*Instructions for the task*:
Scan the data below for the string "home". Show every line where it turns up.

*Stored data entries*:
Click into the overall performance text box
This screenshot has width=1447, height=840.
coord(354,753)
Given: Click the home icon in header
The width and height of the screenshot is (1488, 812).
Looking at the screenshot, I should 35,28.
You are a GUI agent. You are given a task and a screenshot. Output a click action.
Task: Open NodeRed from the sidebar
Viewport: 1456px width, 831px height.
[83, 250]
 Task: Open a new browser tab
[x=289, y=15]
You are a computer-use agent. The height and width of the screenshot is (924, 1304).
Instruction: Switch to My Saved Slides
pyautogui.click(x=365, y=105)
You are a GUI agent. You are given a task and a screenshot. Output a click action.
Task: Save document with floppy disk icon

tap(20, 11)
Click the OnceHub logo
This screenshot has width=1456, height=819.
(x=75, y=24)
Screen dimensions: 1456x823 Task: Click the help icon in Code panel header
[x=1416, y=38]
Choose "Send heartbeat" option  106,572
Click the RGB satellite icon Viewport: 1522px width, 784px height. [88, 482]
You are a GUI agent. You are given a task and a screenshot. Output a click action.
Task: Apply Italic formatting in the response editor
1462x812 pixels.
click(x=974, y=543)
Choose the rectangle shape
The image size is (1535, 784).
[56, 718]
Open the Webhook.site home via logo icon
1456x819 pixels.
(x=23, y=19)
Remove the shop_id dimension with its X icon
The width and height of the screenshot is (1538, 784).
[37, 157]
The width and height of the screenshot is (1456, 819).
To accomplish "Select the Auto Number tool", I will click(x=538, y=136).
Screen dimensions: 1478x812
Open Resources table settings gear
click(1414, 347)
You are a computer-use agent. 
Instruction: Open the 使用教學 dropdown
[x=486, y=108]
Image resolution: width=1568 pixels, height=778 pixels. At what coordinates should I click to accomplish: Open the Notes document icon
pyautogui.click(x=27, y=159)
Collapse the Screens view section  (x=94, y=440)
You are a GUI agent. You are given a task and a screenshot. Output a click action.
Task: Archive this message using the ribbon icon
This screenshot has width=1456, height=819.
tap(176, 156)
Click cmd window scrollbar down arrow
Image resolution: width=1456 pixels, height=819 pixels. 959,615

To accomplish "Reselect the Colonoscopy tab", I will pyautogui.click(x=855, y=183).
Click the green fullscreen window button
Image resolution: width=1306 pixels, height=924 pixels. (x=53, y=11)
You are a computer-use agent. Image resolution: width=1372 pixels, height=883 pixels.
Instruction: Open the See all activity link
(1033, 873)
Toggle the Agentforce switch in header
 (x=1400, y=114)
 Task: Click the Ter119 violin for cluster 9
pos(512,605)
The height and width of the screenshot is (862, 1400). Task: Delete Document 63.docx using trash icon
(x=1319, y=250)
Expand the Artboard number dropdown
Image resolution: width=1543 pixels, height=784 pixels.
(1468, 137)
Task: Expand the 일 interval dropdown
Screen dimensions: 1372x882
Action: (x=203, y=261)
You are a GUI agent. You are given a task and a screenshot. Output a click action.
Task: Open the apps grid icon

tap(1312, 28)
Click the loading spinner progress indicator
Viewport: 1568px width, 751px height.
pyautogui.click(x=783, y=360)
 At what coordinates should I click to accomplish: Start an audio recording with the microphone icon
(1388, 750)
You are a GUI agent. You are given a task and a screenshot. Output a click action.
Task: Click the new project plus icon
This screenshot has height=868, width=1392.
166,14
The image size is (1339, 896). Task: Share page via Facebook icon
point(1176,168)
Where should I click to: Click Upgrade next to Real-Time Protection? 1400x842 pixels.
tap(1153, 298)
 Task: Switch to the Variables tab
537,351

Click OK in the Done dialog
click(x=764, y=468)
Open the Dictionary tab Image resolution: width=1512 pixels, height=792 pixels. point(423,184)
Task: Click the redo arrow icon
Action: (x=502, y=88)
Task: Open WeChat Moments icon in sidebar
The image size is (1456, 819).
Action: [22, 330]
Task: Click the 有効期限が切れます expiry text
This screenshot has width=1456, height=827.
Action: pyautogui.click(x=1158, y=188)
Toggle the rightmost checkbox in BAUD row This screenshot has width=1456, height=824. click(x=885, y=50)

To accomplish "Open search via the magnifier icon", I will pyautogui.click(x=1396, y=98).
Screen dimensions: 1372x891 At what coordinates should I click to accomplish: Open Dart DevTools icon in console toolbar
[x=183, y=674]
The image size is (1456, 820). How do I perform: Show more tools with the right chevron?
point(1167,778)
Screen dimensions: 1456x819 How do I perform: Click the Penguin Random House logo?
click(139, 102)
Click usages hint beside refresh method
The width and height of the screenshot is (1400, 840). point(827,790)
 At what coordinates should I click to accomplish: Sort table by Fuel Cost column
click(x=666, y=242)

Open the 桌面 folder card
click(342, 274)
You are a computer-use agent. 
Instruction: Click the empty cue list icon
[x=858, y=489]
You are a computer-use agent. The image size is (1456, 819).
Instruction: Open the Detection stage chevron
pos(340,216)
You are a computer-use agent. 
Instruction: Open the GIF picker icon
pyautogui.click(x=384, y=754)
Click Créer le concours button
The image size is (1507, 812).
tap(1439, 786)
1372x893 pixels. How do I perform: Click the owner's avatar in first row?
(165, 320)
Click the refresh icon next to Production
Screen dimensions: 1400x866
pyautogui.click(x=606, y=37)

*Response area*:
Given: Click the home icon in header
Open the Webhook.site home via logo icon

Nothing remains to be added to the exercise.